▶ [Brano di testo]:
"""
Talia Iniziato Incognito
Il terzo millennio vede
protagonista un uomo fortemente caratterizzato da due dimensioni , quella dello
spazio e quella del tempo. Schiavo della
velocità e della divisione, l’essere umano si rende omologato a schemi sempre
più subdoli di adeguamento ad una vita che non gli si confà nella quasi
totalità degli aspetti. Trascorriamo ore
ed ore della giornata in movimento, rubando numerosi attimi a cose che nel
nostro profondo consideriamo importanti. Ma questo non basta a fermarci. È
essenziale essere in quel posto, nel minor tempo possibile, il più velocemente
e meno disagiatamente si riesca. Lo spazio è inteso come punto di partenza e
punto di arrivo, con un nulla fastidioso ed intermediario. All’uomo della
velocità mancano essenzialmente due cose: l’amore per il viaggio, ed il perché
del viaggio. Entrambi risiedono nella consapevolezza, di ciò che è nella natura e di ciò che è
dentro di noi. Perdiamo e sperperiamo
ogni messaggio che ci giunge dall’esterno a curare e nutrire la nostra parte
più intima, più profonda. E quando
cerchiamo di normare - in maniera alquanto naif –la fuga da queste schiavitù,
soggiaciamo facilmente a rimorsi per un tempo, pur piccolo, non vissuto alla
massima velocità. Parliamo e filosofeggiamo di libero arbitrio, senza neppure
avere la capacità di dosare od ottimizzare i nostri spostamenti
quotidiani.
"""
▶ [Materiale presentato]:
"""
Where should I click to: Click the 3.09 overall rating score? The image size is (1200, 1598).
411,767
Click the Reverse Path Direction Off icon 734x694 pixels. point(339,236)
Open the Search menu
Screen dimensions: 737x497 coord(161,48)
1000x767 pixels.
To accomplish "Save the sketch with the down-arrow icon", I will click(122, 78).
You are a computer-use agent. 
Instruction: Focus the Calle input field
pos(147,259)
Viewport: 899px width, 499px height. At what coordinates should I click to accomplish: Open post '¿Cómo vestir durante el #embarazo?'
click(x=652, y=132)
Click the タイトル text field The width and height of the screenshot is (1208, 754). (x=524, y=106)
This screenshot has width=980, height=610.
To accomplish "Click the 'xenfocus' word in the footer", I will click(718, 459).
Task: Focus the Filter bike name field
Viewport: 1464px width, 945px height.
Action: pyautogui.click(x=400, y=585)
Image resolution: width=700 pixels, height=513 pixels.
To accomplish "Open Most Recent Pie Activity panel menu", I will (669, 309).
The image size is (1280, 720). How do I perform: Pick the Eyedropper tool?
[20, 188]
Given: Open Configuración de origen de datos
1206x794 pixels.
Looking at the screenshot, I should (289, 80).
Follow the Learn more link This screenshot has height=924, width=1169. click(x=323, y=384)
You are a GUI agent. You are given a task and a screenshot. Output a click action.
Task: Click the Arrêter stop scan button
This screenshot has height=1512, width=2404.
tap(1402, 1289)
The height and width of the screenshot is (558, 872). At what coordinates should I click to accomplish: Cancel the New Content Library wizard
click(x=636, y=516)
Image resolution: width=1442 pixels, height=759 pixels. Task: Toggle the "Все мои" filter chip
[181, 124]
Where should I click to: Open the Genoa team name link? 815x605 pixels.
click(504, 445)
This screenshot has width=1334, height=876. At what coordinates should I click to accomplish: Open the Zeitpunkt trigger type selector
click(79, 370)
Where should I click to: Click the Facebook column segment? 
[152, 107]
"""
▶ [Cosa fare]: Secondo il brano, quali sono le due cose che mancano all'uomo della velocità? Le voci riportate sopra non servono a niente.

▶ [Risposta]: L'amore per il viaggio e il perché del viaggio.